[Opening RECORDS PROVIDED section]
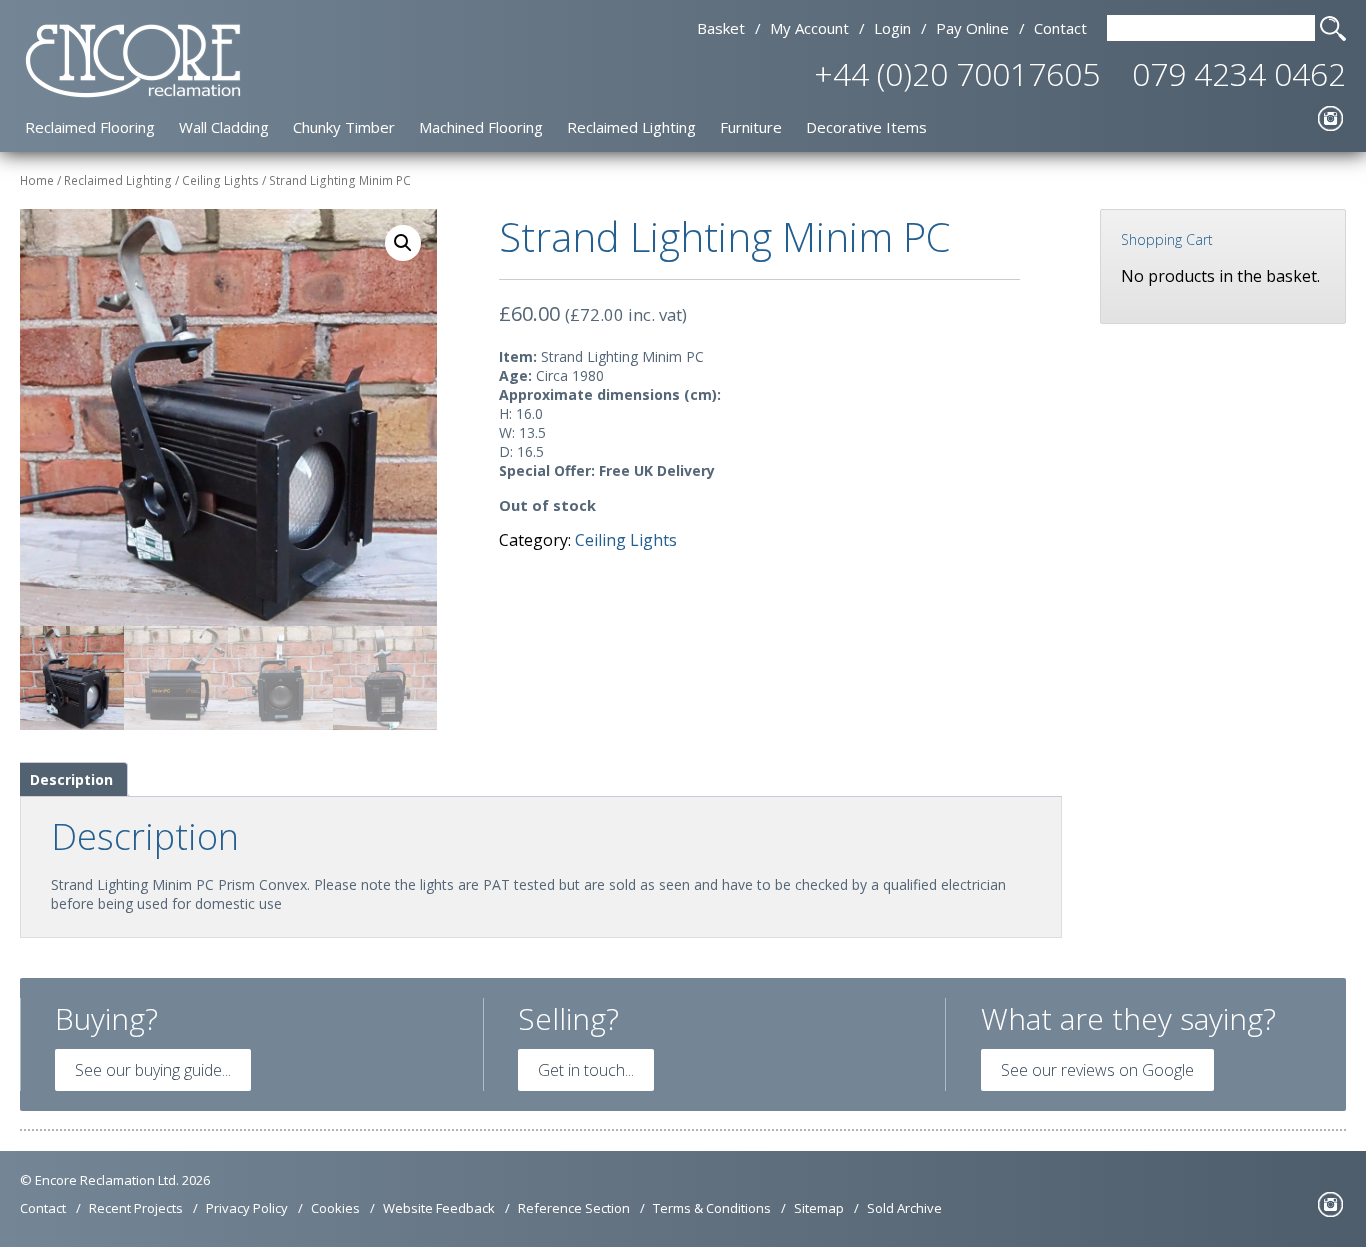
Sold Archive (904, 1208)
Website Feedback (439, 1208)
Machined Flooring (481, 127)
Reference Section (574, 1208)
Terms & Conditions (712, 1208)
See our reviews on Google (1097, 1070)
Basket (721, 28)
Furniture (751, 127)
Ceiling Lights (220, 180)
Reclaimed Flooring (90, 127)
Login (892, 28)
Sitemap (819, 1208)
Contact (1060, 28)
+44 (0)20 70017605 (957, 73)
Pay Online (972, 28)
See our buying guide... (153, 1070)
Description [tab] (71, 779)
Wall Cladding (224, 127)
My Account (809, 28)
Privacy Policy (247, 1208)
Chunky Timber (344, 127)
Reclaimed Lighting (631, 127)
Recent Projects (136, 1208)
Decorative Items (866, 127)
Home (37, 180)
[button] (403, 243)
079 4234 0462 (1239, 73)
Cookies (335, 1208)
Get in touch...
[Closing RECORDS PROVIDED section]
**HOW TO COMPLETE THIS TASK**
Please, from the entries above, set down exactly the lines from the one containing "Contact (1060, 28)" through the one containing "079 4234 0462 (1239, 73)", and only those.

**EXERCISE OUTPUT**
Contact (1060, 28)
+44 (0)20 70017605 (957, 73)
Pay Online (972, 28)
See our buying guide... (153, 1070)
Description [tab] (71, 779)
Wall Cladding (224, 127)
My Account (809, 28)
Privacy Policy (247, 1208)
Chunky Timber (344, 127)
Reclaimed Lighting (631, 127)
Recent Projects (136, 1208)
Decorative Items (866, 127)
Home (37, 180)
[button] (403, 243)
079 4234 0462 (1239, 73)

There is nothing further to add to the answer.